Question

Two identical ladders are arranged as shown in the figure, resting on a horizontal surface. Mass of each ladder is M and length L. A block of mass m hangs from the apex point P. If the system is in equilibrium, find direction and magnitude of friction?

Answer 1

Hint: In order to solve this question, first we will draw the free body diagram and find the force equations for the two ladders. Then we will form an equation by balancing the torque which is acting on the point O and by putting the value from the force equations in this equation, we get the correct answer.

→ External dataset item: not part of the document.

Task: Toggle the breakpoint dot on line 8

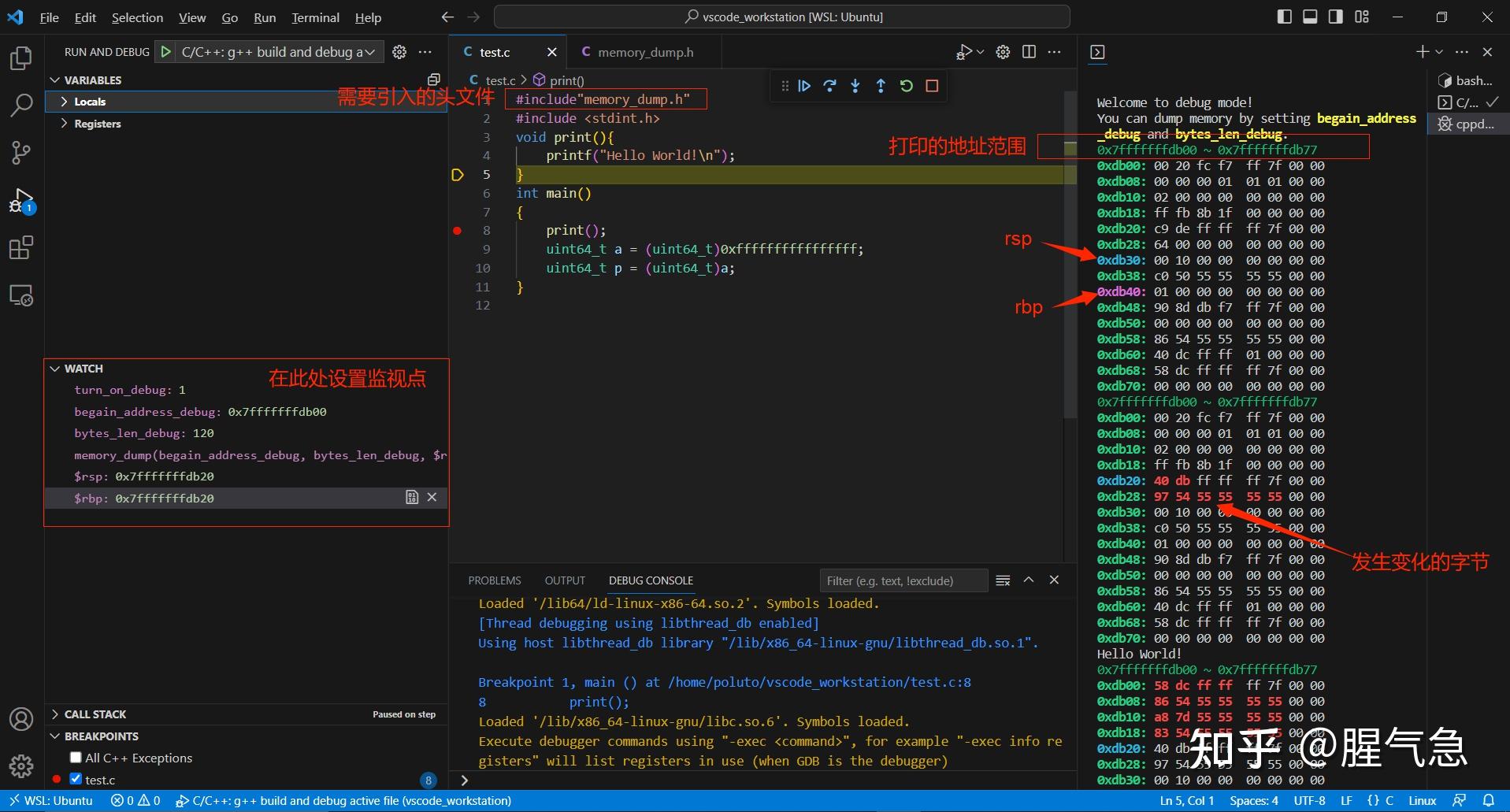Action: pyautogui.click(x=457, y=230)
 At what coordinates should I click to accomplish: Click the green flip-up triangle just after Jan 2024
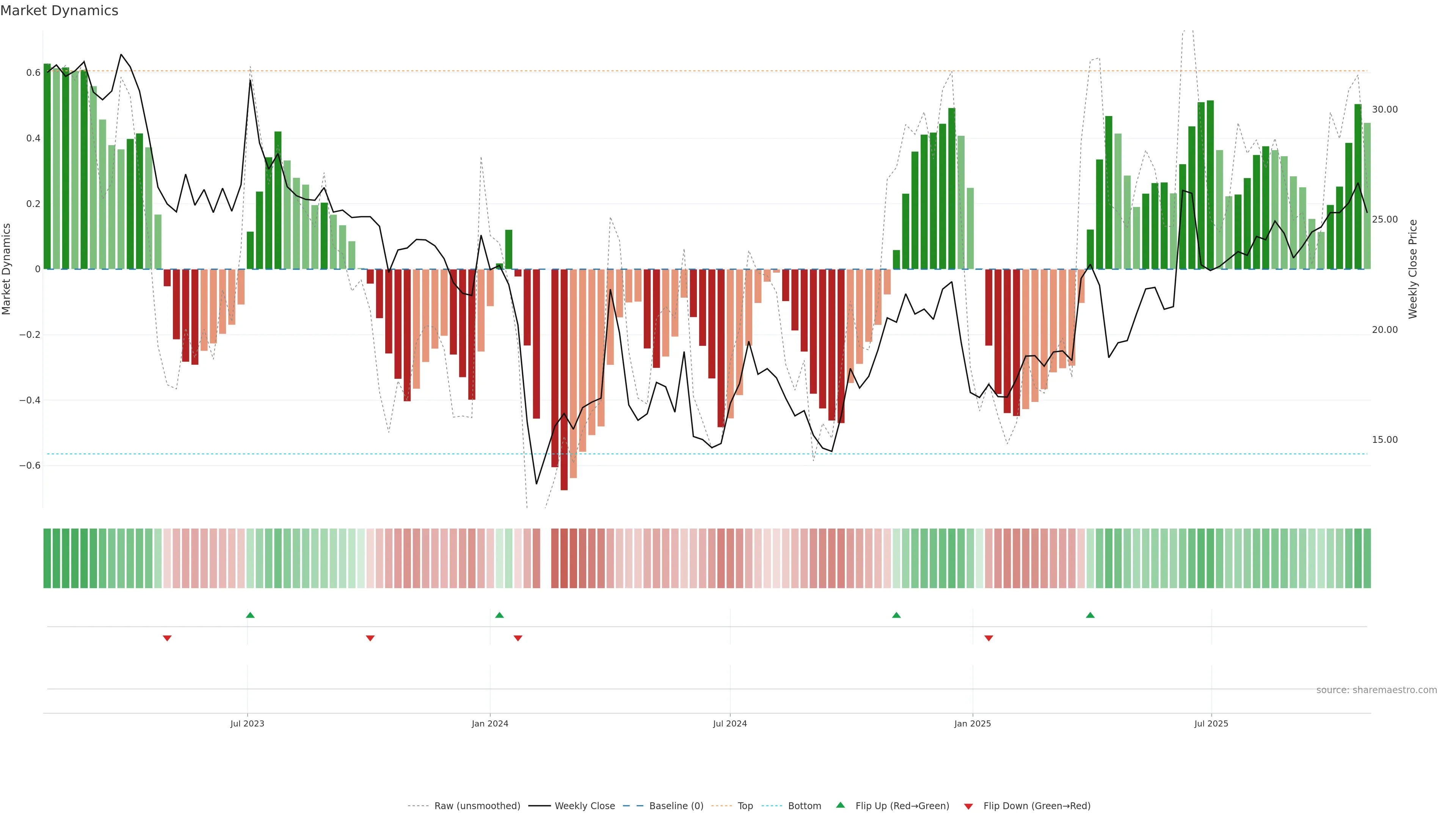coord(499,615)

Complete step-by-step answer:
First we need to find out all the forces acting on the two ladders, in order to do so, we need to draw the free body diagram. So, the free body diagram of the two ladders are:

(Image source: Self drawn on mathcha)
We know that all the ladders are in equilibrium. So,
$\sum {{F_x}} = 0$
$\sum {{F_y}} = 0$
And from this above equations, we can say that,
${\tau _{net}} = 0$
For the right ladder,
${N_2} + \dfrac{{mg}}{2} + Mg = N....(1)$
${N_1} = f......(2)$
Similarly, for the left rod, we get,
${N_2} + N = Mg + \dfrac{{mg}}{2}......(3)$
On adding equation (1) and (3), we get,
${N_2} + N + {N_2} + \dfrac{{mg}}{2} + Mg = Mg + \dfrac{{mg}}{2} + N$
On cancelling the common terms on both the sides, we get,
${N_2} + {N_2} = 0$
$2{N_2} = 0$
${N_2} = 0......(4)$
On putting the value of equation (4) in equation (1), we get,
$N = \dfrac{{mg}}{2} + Mg......(5)$
Now, on balancing the toques acting about the point O, we get,
\[Mg\dfrac{L}{2}\cos \theta + fL\sin \theta = NL\cos \theta \]
On cancelling the common terms on both the sides, we get,
\[\dfrac{{Mg}}{2}\cos \theta + f\sin \theta = N\cos \theta \]
On putting the value in the above equation from equation (5),
\[\dfrac{{Mg}}{2}\cos \theta + f\sin \theta = \dfrac{{mg}}{2}\cos \theta + Mg\cos \theta \]
\[f\sin \theta = \dfrac{{mg}}{2}\cos \theta + \dfrac{{Mg}}{2}\cos \theta \]
On taking the term $\sin \theta $ on the other side, we get,
\[f = \left( {\dfrac{{mg}}{2} + \dfrac{{Mg}}{2}} \right)\cot \theta \]
\[f = \left( {\dfrac{{m + M}}{2}} \right)g\cot \theta \]
So, the magnitude of the force of friction is \[f = \left( {\dfrac{{m + M}}{2}} \right)g\cot \theta \] and the direction of the force of friction is horizontally inwards.

Note: The value of static friction changes as the magnitude of the force applied changes while kinetic friction is very much independent of the magnitude of the force which is applied. Static friction is the force which stops an object from moving whereas kinetic friction is the force which is offered to something which is already in motion.